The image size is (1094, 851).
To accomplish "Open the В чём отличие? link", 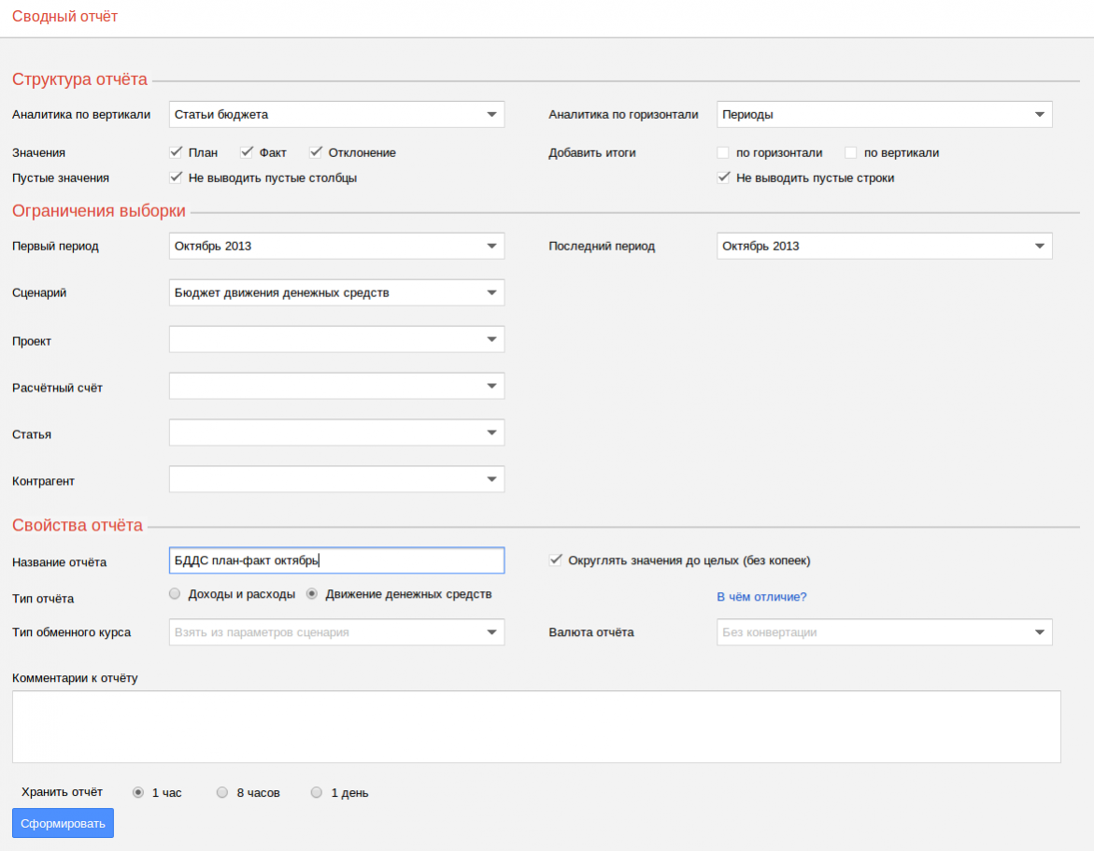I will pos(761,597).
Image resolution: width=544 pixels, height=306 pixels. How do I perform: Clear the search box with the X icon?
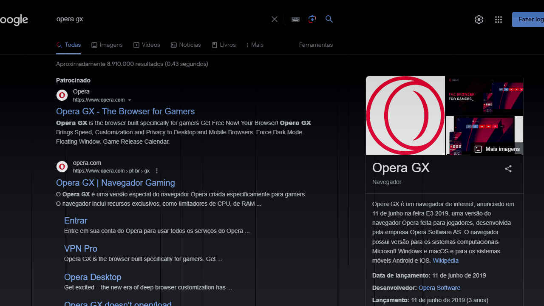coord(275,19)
==
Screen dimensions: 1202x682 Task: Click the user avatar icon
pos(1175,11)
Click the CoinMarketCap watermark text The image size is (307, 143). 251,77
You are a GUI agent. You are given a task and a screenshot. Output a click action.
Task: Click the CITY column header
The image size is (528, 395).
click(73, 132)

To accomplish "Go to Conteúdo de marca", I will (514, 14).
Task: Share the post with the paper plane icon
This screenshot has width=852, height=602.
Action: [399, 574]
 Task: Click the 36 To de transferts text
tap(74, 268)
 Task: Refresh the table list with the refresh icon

ACTION ITEM: Please copy, exactly as written, every line in the listing above from the line with "This screenshot has width=852, height=602." up to and including the line with "Task: Refresh the".

REPLY TO THE TASK:
This screenshot has width=852, height=602.
Action: [399, 574]
 Task: Click the 36 To de transferts text
tap(74, 268)
 Task: Refresh the table list with the refresh icon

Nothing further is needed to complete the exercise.